I like to stop and study their bivouacs. Each of the wide patches of flattened grass, pressed leaves, or melted snow represents one of the animals I work with daily and have come to love. The individual beds are situated this way and that, and are variably spaced, representing a kind of bovine sociology. Even among cows, alliances and dislikes develop, and they sort themselves out accordingly even as they keep together as a herd.
Of course, it's wise to watch where you walk in such a spot; but I feel at home in the space where my cows have lain, in touch with their fresh, earthy dreams. The very ground seems to remember their peaceable presence.
Will it eventually forget? When, in the next year or two, we retire from milking, and the herd leaves this land, the place surely won't be the same. The cows are to move to a diversified organic farm that wants to diversify further, adding a dairy to its beef, grain, and vegetable operations. Along with the herd, we'll send the cooling tank, vacuum pump, surge buckets and belts, and birth and breeding records - turning over the basic tools of our trade to new hands.
But far more than all this will be leaving the farm - all the intangibles that can't be given away with the cows or kept behind without them. The daily rhythms, revelations, and steadying sense of purpose that comes from creatures who are more than the salable products they provide. The quiet enjoyment of their quirky personalities. The satisfaction of putting up enough hay to keep them over the coming winter, and of spreading it before them on cold, dark mornings as they let down their milk.
The farm itself will transform; its neatly mown summer pastures will grow ungrazed. The twisting paths and branching meanders now densely packed by cloven hooves will fade, along with the muddy prints by the stream banks and the fertile crescents around the feeding racks. On walks, I will not meet up with the herd, or find a new calf, or stumble upon the rumpled ground on which my cows have slept.
I have begun to keep this in mind as I milk these days. It is an especially valuable exercise, on subzero mornings, to remind myself of all that attends the chore that has pulled me from my warm bed into the frigid barn.
We'll keep a cow or two to provide household milk. After years of drinking it fresh from its source, the blander, pasteurized product just doesn't inspire. The laying hens will stay, too, and of course the Belgians and our big black Percheron draft horse. Cynthia, our retired nanny goat, makes it clear that she isn't going anywhere, come what may. We will not be bereft of animals.
What's more, the herd will be within striking distance, and Charlie and I have both signed on informally as relief milkers.

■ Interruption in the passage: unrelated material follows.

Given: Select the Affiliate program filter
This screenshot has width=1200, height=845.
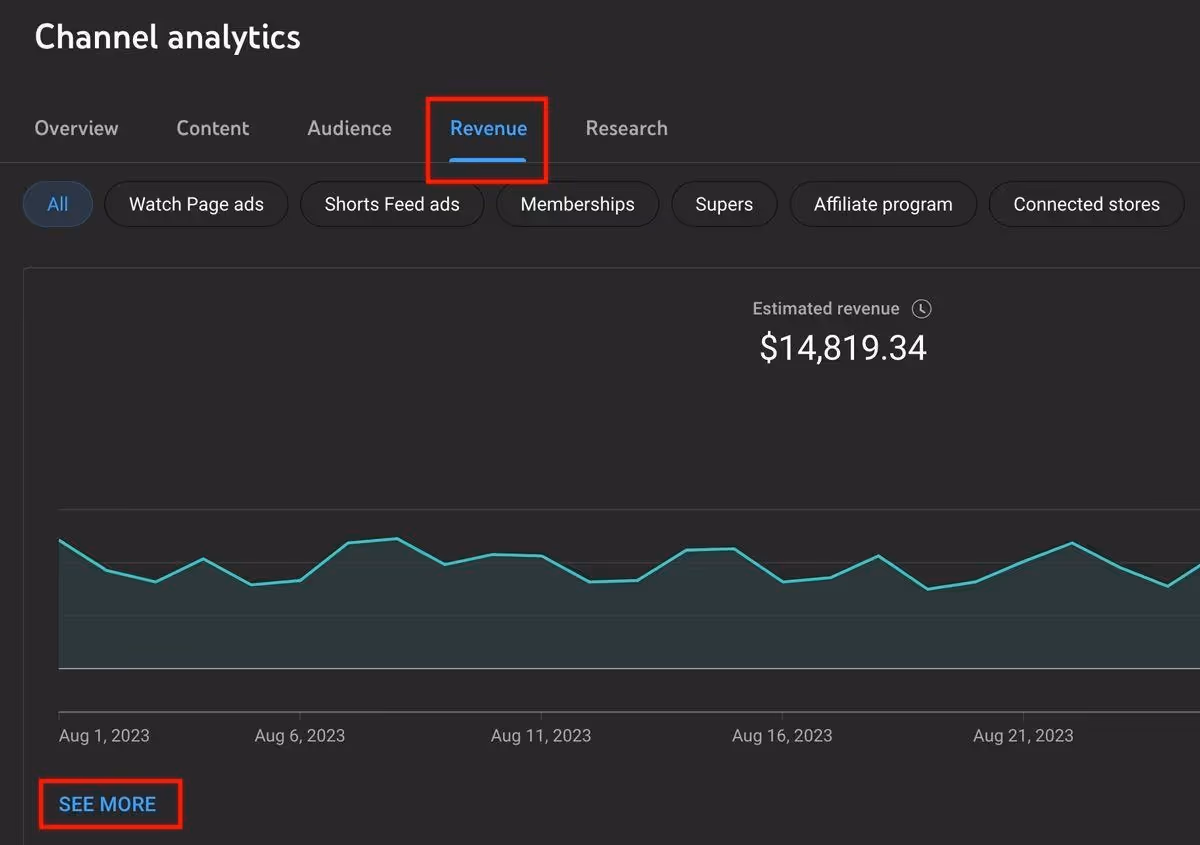Looking at the screenshot, I should pyautogui.click(x=883, y=204).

If we feel the urge to visit, we can. No doubt the cows will have mastered their new topography, and adapted to other hands on their udders by then. But they'll remember me if they know what's good for them. And cows always seem to know that.
And our farm? A conservation easement protects it from future development. For a while, it will still bear the stamp of the herd. I like to think that something that so defines a place cannot fully fade - that when our children and grandchildren walk the land they will sense where the cows have lain - and without knowing why, will feel like stopping a while.